Schneier believes that the wider world will better understand risk in the future, although this may take some time. He praises a recent report by the Royal Academy of Engineering [PDF link] which argues that security and privacy are not in opposition, and that we can have both: "Isn't that a good report? Did you read it?" he asks. Some reports suggested this was naïve. "It's not naïve, it's difficult," he replies. "But if don't have an ideal to shoot for, we're never going to get anywhere close. I love it that they said those things - they put a stake in the ground and said, this is where we should go. They didn't say we will get there tomorrow, they didn't say it's going to be perfect, they didn't say it will be easy, they said this is what we should do.
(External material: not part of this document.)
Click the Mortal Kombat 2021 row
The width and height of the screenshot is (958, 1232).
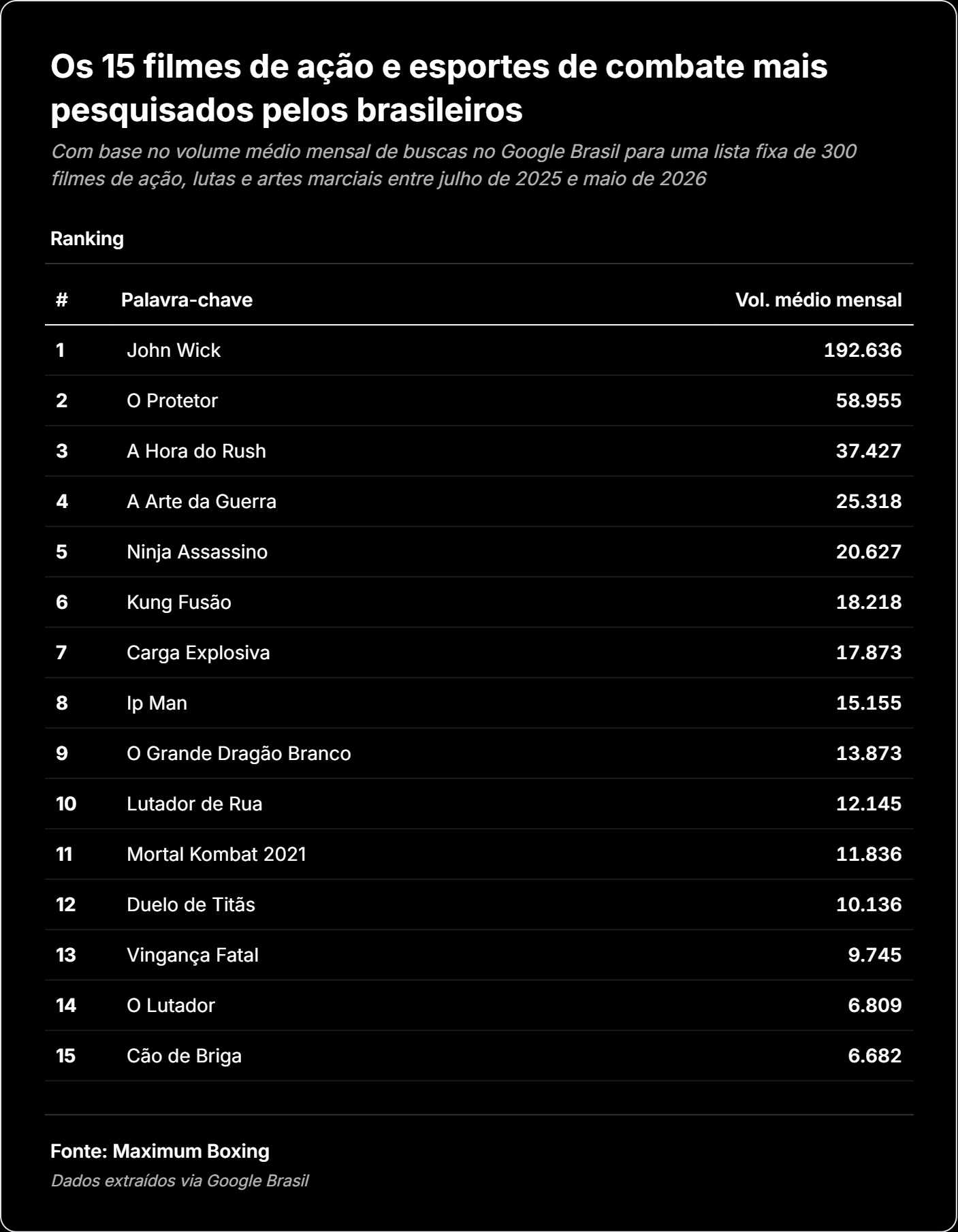coord(479,855)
And I think the recommendations were spot on.
"There are sensible solutions. I don't have near-term optimism. I think we're living in a time of stupid security. I think our fears of terrorism make us do all kinds of crazy, stupid, self-destructive things. But long-term, 10, 15 years, yes, I'm very optimistic that we will maintain privacy and liberty, we will continue the march towards freedom of the past millennium, and it will not be reversed.
"Martin Luther King Jr. said, the arc of history is long but it bends towards justice. And yeah, these past five years have been pretty terrible for freedom and liberties, privacy and democracy, but you know 100 years ago women couldn't vote. 200 years ago in my country, blacks were slaves. Things get better - they get better slowly though."